Building a complex reinforcement learning crypto-trading environment in python

Published in

Level Up Coding

7 min readJan 19, 2021

I’ve only recently started learning about reinforcement learning in detail and I was fascinated after understanding how feats in the field were achieved by projects like DeepMind’s AlphaGo and AlphaZero. This made me eager to understand deep RL with all its complexities and so I decided to dissect its components and using them for an interesting application.

Building a consistently profitable trading bot is no easy task, probably impossible to some degree. A perfect model would basically know the state of the market with all its variables along with some variables we don’t know even exist. With a project like AlphaZero, I was amused by the fact that the algorithm was able to develop strategies in the game of Go that were still undiscovered by high level Go players. Based on this notion, I’m interested in exploring the strategies an RL agent could develop in a complex trading environment, and by complex, I just mean across multiple markets.

Most of the articles I’ve read on this topic stick to one market, for example a “Bitcoin trading bot”. My reasoning for adding this ‘complexity’ factor is that first, we are giving our agent more data from different markets reducing its probability to generalize, and second is there could be meaningful patterns in observing multiple markets under the same space which will be the digital currency space for this project.

Building our environment

I’ll be using Tensorflow’s agents to interact with the environment later on, so I will be building a custom environment class that extends the py_environment class provided by the TF environments library.

The most important two vectors to note are the actions and observations. With each step our agent will choose a coin to buy, sell, or hold for a % amount of what it currently owns, hence we have the numpy array with the shape (3) of type ints where the first value is the number of pairs we’ll be working with, 2nd is the buy, sell, or hold, and last is the amount where 1 is 10%, 2 is 20% and so on.

As for the observation space, I want my agent to observe the market as a whole and not just the coin that it just traded in. So for now it’s (4, 5, 40), where 4 is the pairs, 5 is the volume, open, high, low, and close values for each step, and 40 is the look back window which is basically how far back should our agent look at the data. This might not be the optimal observation space we want but my focus for this article is to just to have a fully fledged environment that we can start experimenting with and engineering every component later on.

Also we defined our wallet as a list where the first value is the initial USD balance. Note that I’m using locally stored data in the form of an excel spreadsheet, I used Binance’s API to basically download market data for each pair seperated by sheets:

I won’t be going over the script I used to extract data into this format but you find it here.

Next, we define our reset() method to reset our environment with each episode:

Similar to the constructor in the reset() method we reinitialize everything, except constants such as our price data for example.

Now, moving to our step function which the agent will be passing an ‘action’ to and receiving a ‘timestep’ object containing the reward, state, and discount with each step.

§ §

Set tasks:
A) Quote the article from "Level Up Coding" to "an interesting application.", including both of those phrases.
B) Based on the article, answer yes or no to each statement and quote the words that decide it: (i) The observation space uses a look back window of 40. (ii) The market data was downloaded through Coinbase's API. (iii) The reset() method reinitializes the price data.

Data shown:
§ §

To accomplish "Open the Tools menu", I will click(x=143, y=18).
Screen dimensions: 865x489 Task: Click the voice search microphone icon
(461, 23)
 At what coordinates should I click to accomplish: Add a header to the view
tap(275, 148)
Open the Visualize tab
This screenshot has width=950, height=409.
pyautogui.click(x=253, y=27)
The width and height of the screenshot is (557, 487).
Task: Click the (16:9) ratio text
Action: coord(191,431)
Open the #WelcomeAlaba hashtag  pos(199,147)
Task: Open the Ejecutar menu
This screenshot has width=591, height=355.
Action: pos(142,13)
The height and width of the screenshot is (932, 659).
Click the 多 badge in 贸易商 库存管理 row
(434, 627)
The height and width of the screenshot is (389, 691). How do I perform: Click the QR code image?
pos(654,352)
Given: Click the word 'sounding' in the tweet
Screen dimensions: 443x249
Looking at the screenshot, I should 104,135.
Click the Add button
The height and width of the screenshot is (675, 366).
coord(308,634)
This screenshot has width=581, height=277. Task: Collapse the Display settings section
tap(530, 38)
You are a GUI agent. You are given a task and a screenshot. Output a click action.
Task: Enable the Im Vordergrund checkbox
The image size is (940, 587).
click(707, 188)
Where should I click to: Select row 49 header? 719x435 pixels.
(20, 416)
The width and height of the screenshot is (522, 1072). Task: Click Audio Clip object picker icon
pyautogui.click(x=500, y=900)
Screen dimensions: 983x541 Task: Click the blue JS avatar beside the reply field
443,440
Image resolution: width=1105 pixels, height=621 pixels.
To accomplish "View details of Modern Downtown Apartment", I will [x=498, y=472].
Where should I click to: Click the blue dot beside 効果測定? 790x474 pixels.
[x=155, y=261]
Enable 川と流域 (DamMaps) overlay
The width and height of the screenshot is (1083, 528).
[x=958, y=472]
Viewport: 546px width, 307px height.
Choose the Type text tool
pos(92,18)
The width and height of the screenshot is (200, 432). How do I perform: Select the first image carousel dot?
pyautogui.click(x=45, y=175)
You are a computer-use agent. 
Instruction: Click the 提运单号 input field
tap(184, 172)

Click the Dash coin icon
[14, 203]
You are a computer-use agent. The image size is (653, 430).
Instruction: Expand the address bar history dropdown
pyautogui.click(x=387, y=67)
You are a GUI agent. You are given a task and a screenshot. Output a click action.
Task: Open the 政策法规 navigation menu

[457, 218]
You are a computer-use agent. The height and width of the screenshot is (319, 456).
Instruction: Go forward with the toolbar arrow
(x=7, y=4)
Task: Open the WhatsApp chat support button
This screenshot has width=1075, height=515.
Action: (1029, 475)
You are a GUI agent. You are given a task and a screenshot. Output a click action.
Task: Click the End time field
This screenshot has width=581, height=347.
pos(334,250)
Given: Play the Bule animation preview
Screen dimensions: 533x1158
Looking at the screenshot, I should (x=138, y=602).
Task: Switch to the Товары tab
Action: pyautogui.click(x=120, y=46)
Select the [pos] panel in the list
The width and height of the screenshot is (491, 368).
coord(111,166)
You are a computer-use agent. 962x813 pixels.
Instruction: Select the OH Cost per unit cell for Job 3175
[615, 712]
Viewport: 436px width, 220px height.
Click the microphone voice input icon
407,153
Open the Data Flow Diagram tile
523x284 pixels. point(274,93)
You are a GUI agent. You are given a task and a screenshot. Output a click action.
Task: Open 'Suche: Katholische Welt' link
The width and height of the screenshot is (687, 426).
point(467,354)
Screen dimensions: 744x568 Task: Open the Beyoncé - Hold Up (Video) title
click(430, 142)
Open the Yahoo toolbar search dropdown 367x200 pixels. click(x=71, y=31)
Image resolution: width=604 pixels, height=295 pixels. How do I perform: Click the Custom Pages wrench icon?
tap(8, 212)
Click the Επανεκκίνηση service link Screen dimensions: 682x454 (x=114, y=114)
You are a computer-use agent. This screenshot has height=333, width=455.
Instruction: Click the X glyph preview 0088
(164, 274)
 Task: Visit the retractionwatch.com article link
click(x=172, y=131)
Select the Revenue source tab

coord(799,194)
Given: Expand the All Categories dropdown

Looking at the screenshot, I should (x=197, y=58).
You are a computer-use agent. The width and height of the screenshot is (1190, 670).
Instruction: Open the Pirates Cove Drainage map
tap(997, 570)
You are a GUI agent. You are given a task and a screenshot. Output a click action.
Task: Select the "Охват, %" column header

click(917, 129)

§ §

Outputs for the tasks:
A)
Level Up Coding

7 min readJan 19, 2021

I’ve only recently started learning about reinforcement learning in detail and I was fascinated after understanding how feats in the field were achieved by projects like DeepMind’s AlphaGo and AlphaZero. This made me eager to understand deep RL with all its complexities and so I decided to dissect its components and using them for an interesting application.

B)
(i) Yes: "40 is the look back window"
(ii) No: "I used Binance’s API to basically download market data"
(iii) No: "we reinitialize everything, except constants such as our price data for example"